You’ll find advice online to turn your feet outward during leg extensions or squats to “target the VMO.” The research on this is mixed but leans toward a surprising conclusion. During open-chain knee extensions (seated leg extensions, short arc quads), turning the hip inward actually produces more VMO activity than turning it outward. One study found the VMO-to-VL ratio was highest during knee extensions with medial hip rotation. During closed-chain exercises like squats, wall slides, and step-ups, hip position makes no measurable difference to VMO recruitment.
The practical takeaway: if you’re doing seated or lying knee extensions and want to slightly bias the VMO, try pointing your toes inward rather than outward. For everything else, don’t overthink foot position.
Load Matters More Than Tricks
A study comparing heavy resistance training (around 80% of maximum effort) to low-load blood flow restriction training found that heavier loads produced significantly greater VMO activation. The low-load group, working at about 30% of maximum with a blood flow restriction cuff, didn’t see the same EMG response. Blood flow restriction training has a role in early post-surgical rehab when heavy loading isn’t safe, but for someone without surgical restrictions, progressively heavier loading is the more effective path to VMO strength.
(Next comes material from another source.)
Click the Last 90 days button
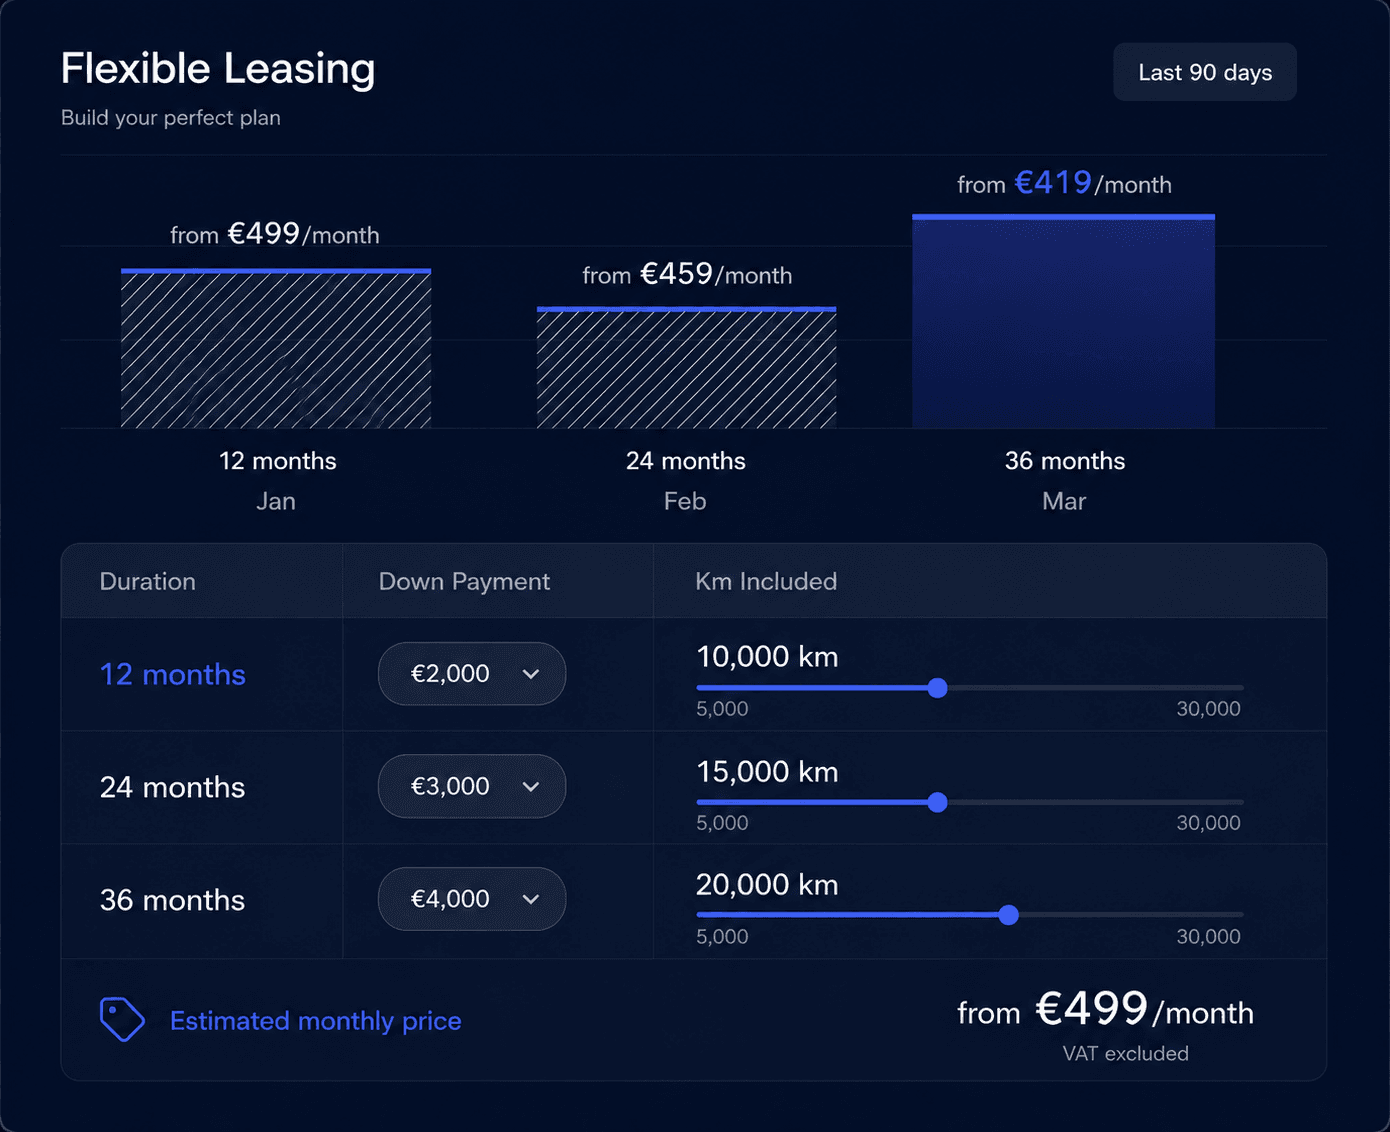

This reinforces a broader principle. The VMO responds to the same training stimulus as any other muscle: progressive overload. Gradually increasing the weight, reps, or difficulty of your exercises over weeks and months drives adaptation. Clever positioning and cues help, but they can’t replace load.
Putting a Program Together
If you’re rehabbing a painful knee, start at the low end and build up over 6 to 8 weeks:
- Weeks 1 to 2: Quad sets (10-second holds, 10 reps), straight leg raises (2 sets of 10, 3-second hold at top), short arc quad extensions (2 sets of 10). Do these daily.
- Weeks 3 to 4: Add terminal knee extensions with a band (2 sets of 15 to 20) and Peterson step-ups on a low step (2 sets of 10 per leg). Continue short arc quads with light ankle weight. Move to 4 to 5 days per week.
- Weeks 5 onward: Add squats or leg press, starting light and building toward challenging loads over time. Reduce the rehab exercises to a warm-up role. Train 3 to 4 days per week with at least one rest day between sessions.
If your knees are healthy and you’re simply trying to build the VMO for aesthetics or athletic performance, you can skip the early phases and focus on squats, Peterson step-ups, and terminal knee extensions with progressive resistance. The VMO responds visibly to training. That teardrop shape above the inner knee fills in as quad strength increases, typically becoming noticeable within 8 to 12 weeks of consistent work.
Signs Your VMO Is Weak
The most obvious visual sign is a flat or hollow area on the inner side of your knee where the teardrop should be, especially compared to the outer quad, which may look more developed. Functionally, VMO weakness often shows up as knee pain going downstairs, a feeling of the kneecap shifting during lunges or single-leg movements, or difficulty fully locking your knee straight. Physical therapists assess VMO function by watching for a delay in the muscle’s firing during knee extension, or by looking for visible atrophy compared to the opposite leg. If one side looks noticeably smaller, that’s worth addressing before it becomes a tracking problem.